Proteome Profiling in Cerebrospinal Fluid Reveals Increased Levels of Peroxiredoxin 2 Discriminating Japanese Encephalitis Virus and Scrub Typhus Infection

Abstract

Japanese encephalitis virus (JEV) and scrub typhus (ST) are major etiological agents of acute encephalitis syndrome (AES) in India and South Asia. The pathophysiological changes at the molecular level caused by JEV and ST have yet to be studied in detail. The cerebrospinal fluid (CSF) proteomic landscape is a critical indicator of CNS pathology.
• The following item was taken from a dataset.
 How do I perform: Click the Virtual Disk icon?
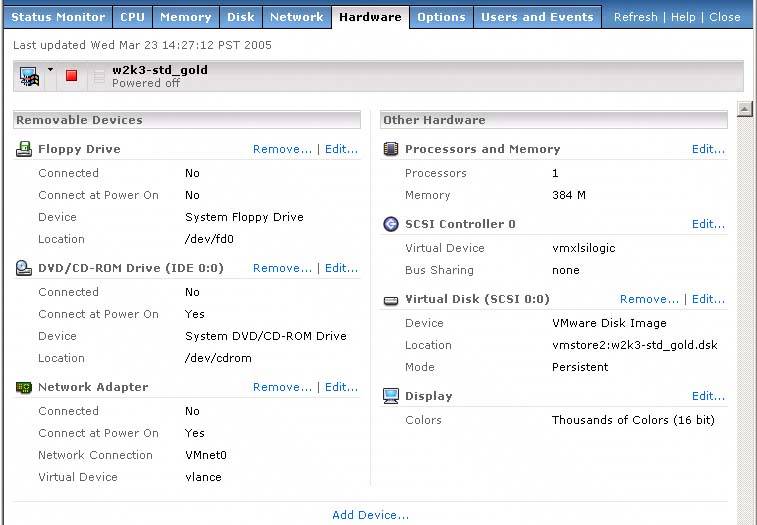(x=391, y=299)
Here, we conducted label-free quantitative proteomics on CSF from AES patients (n = 15) to identify etiology-specific differentially expressed proteins (DEPs) linked to encephalitis. The key DEPs were validated via ELISA in CSF (n = 49) and serum (n = 33). Our findings revealed 50 proteins exhibited differential expression across JEV and ST groups, with a notable subset of three proteins, PRDX2, KLK6, and TTR. PRDX2 and KLK6 were markedly elevated in JEV CSF (AUC: 0.8933 and 0.9689) but not in ST or non-JEV AES, while TTR was reduced in JEV yet elevated in ST (AUC: 0.5619 vs. 0.8238). Further, PRDX2 upregulation was validated in JEV-infected mouse brains and cortical neurons. Overexpression of PRDX2 in human neuroblastoma cells correlated with enhanced antiviral gene expression, p-STAT1, p-AKT (ser473), and viral replication. Thus, our comprehensive proteomic analysis of CSF identifies PRDX2 as an important circulatory protein, differentially expressed between JEV and ST, with high specificity and enhancing viral propagation, underscoring its role in viral propagation and pathogenesis.